• [Directions]:
a: Duplicate the passage of the tax deadline text from "What Is the" to "generally October 15.".
b: In the tax deadline text, list every date that appears in the bulleted list of other tax deadlines.

If you are filing taxes for the first time, you’ll want to make sure that you are aware of the state and federal filing deadlines. In most years, taxes are due by April 15 of the following year.

If you file your tax return or make any payment for taxes owed after the tax filing date, you may be subject to penalties and/or interest. If you’re unsure about what you can and can’t afford — especially with taxes in the mix — a spending tracker app can help.

“It’s also a good idea to check your pay stubs periodically to ensure that the deductions being taken out are accurate and align with your financial goals,” says Brian Walsh, CFP® and Head of Advice & Planning at SoFi. “To make sure the appropriate amount of taxes are being withheld from each paycheck, you may also want to revisit your W-4 annually and make any adjustments as your circumstances change.”

When Are State Taxes Due for 2026?

State taxes are another of the types of taxes that are required for many taxpayers. While some states do not have any income tax, those who live in or earn income in one of the states that levies an income tax may be subject to state income tax.

Generally, state income tax filing deadlines follow the federal tax deadline of April 15, though some states have different deadlines. For example, Iowa’s filing deadline is April 30, and Hawaii’s is April 20.

What Are the Other 2026 Tax Deadlines to Know?

In addition to the main federal tax filing deadline of April 15, here are other tax deadlines to be aware of:

•   January 15, 2026: 4th Quarter 2025 estimated taxes are due

•   February 2, 2026: Employers must send workers W-2 and 1099 forms

•   March 16, 2026: Tax returns are due for some business types. This may apply if you have taxes on investment property or certain other forms of business income.

•   April 15, 2026: 1st Quarter estimated taxes are due

•   June 15, 2026: 2nd Quarter estimated taxes are due

•   September 15, 2026: 3rd Quarter estimated taxes are due

•   October 15, 2026: Deadline to file your tax return if you filed an extension

•   January 15, 2027: 4th Quarter estimated taxes are due

Recommended: What Tax Bracket Am I In?

When Do You Mail in Your Tax Payment If You E-filed?

One of the most common tax filing mistakes can happen if you e-file your tax return and also owe tax. You might think that as long as your return has been filed by the deadline that it doesn’t matter when you mail in your tax payment. However, that is not the case.

The IRS is likely to assess a failure-to-pay penalty as well as interest on the amount owed if you do not pay by the filing deadline (generally April 15).

What Is the Tax Return Due Date for Filing Taxes With Extensions?

As you prepare for tax season, it’s important to understand that all taxpayers are eligible to file a free six-month extension. So the tax return due date for filing taxes with an extension is generally October 15.

• [Listing]:
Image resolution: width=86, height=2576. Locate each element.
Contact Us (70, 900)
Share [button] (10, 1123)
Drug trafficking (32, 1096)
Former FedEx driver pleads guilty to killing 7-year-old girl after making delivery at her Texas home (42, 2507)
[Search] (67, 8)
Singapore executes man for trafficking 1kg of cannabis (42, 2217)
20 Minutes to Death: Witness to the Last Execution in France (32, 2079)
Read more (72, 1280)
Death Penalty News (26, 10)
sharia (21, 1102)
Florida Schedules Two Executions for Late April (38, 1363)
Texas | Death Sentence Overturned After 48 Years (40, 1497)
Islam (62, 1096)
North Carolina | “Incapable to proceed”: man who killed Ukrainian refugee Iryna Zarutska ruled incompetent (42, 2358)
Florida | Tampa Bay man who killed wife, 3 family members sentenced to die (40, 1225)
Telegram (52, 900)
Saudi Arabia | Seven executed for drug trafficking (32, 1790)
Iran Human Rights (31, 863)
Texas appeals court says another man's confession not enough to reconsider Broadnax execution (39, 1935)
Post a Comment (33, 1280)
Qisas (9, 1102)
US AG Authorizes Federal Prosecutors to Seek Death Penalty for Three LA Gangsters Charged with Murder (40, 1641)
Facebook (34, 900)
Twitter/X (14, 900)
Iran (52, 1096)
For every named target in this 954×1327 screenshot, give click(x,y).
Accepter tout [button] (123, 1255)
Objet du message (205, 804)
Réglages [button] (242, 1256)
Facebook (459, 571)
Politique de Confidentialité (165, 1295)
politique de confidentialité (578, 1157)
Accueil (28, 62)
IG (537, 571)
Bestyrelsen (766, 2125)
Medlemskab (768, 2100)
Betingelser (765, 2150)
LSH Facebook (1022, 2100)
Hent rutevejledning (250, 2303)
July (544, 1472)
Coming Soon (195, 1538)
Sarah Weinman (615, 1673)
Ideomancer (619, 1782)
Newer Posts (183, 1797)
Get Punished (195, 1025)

• [Responses per task]:
a:
What Is the Tax Return Due Date for Filing Taxes With Extensions?

As you prepare for tax season, it’s important to understand that all taxpayers are eligible to file a free six-month extension. So the tax return due date for filing taxes with an extension is generally October 15.

b:
- January 15, 2026
- February 2, 2026
- March 16, 2026
- April 15, 2026
- June 15, 2026
- September 15, 2026
- October 15, 2026
- January 15, 2027